TORONTO, June 29 (Reuters) - The Canadian dollar edged higher against the U.S. currency on Monday, underpinned by firmness in commodity prices and steady global markets, while trading was expected to be lackluster this week due to holidays on both sides of the border.
At 7:38 a.m. (1138 GMT), the Canadian dollar was at C$1.1521 to the U.S. dollar, or 86.80 U.S. cents, up from C$1.1542 to the U.S. dollar, or 86.64 U.S. cents at Friday's close.
The price of oil, a key Canadian export, rose toward $70 a barrel after Nigeria's main militant group said it attacked a Royal Dutch Shell oil platform [ID:nSYD480539], while gold were also higher. [ID:nLT672582]

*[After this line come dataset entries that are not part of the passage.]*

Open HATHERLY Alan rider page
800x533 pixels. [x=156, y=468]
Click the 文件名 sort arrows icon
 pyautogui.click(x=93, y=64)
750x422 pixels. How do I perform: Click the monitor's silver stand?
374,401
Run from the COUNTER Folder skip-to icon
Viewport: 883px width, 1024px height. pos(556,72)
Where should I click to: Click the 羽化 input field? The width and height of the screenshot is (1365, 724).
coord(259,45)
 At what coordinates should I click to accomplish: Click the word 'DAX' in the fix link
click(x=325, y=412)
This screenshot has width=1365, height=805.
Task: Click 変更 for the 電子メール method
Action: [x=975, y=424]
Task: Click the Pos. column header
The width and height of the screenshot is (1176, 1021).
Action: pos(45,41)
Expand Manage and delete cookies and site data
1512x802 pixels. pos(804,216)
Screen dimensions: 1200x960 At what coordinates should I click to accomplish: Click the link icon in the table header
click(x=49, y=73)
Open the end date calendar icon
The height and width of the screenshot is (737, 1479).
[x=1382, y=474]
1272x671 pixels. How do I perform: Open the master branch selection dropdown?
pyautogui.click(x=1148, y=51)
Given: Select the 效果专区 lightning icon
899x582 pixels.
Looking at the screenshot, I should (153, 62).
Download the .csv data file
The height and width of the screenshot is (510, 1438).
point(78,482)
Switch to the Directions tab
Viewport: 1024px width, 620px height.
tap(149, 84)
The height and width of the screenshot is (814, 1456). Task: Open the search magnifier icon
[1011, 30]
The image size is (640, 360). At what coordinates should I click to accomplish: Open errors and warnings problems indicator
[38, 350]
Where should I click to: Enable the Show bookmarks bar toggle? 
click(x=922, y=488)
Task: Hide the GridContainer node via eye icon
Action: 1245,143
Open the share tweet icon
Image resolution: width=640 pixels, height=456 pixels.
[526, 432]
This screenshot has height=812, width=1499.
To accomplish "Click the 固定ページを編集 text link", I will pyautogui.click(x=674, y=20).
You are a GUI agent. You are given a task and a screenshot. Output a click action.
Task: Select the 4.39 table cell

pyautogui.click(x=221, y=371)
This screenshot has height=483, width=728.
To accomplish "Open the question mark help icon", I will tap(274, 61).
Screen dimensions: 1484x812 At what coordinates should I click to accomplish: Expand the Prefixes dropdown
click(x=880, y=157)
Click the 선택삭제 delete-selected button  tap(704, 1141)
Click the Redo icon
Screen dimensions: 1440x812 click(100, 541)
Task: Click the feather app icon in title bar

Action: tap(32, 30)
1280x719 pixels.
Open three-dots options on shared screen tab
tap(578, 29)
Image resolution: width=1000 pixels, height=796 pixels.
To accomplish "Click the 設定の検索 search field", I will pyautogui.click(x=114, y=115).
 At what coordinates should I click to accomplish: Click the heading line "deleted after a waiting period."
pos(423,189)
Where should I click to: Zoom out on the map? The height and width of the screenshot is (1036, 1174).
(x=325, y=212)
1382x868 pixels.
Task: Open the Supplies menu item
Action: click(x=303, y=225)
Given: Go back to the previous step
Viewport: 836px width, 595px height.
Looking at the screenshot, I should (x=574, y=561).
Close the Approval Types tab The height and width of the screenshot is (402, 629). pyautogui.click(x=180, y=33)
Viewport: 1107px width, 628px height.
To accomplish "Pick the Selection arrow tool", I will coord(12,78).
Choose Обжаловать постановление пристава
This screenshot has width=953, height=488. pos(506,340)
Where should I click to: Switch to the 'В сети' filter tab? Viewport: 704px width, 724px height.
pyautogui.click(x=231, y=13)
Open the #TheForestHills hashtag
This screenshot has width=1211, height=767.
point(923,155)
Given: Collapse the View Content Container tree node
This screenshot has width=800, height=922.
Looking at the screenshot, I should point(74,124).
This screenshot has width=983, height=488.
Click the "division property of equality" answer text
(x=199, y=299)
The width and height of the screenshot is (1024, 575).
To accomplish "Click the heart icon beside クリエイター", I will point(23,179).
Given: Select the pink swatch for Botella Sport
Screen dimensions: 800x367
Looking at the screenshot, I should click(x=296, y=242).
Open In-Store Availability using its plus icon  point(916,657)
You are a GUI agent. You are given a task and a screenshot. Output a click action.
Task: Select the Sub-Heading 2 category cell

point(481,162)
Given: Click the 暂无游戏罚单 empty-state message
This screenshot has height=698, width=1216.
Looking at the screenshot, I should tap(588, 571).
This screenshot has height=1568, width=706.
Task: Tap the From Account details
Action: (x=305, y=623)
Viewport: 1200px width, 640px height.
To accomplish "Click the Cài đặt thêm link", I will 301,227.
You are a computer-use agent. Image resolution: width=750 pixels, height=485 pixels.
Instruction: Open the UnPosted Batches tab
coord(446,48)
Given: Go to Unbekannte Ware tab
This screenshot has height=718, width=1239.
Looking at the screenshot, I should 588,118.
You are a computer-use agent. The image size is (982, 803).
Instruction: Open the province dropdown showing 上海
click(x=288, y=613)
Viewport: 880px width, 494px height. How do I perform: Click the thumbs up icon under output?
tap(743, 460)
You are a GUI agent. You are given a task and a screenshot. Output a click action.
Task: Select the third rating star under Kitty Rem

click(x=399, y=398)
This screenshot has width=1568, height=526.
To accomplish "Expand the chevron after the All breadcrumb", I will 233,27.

U.S. stock index futures were flat to higher on Monday [ID:nN29352880] and global equity markets steadied.[MKTS/GLOB]
"The conviction of the Canadian dollar move is extremely lackluster given that overall backdrop," said David Watt, senior currency strategist at RBC Capital Markets.
With few domestic economic reports on tap this week and two market holidays on both sides of the border, trading was expected to "reactive" as investors respond to events that unfold, he added.
Markets in Canada will be closed on Wednesday for the Canada Day holiday, while U.S. markets will be closed on Friday for the Independence Day holiday weekend.
Canadian bond prices were mostly higher across the curve, along with steady U.S. Treasuries in Europe on Monday as the market paused after a rally pushed benchmark yields to their lowest in almost four weeks with the prospect of the Federal Reserve buying bonds this week propping up prices. [ID:nLT509391] (Reporting by Jennifer Kwan; Editing by Theodore d'Afflisio)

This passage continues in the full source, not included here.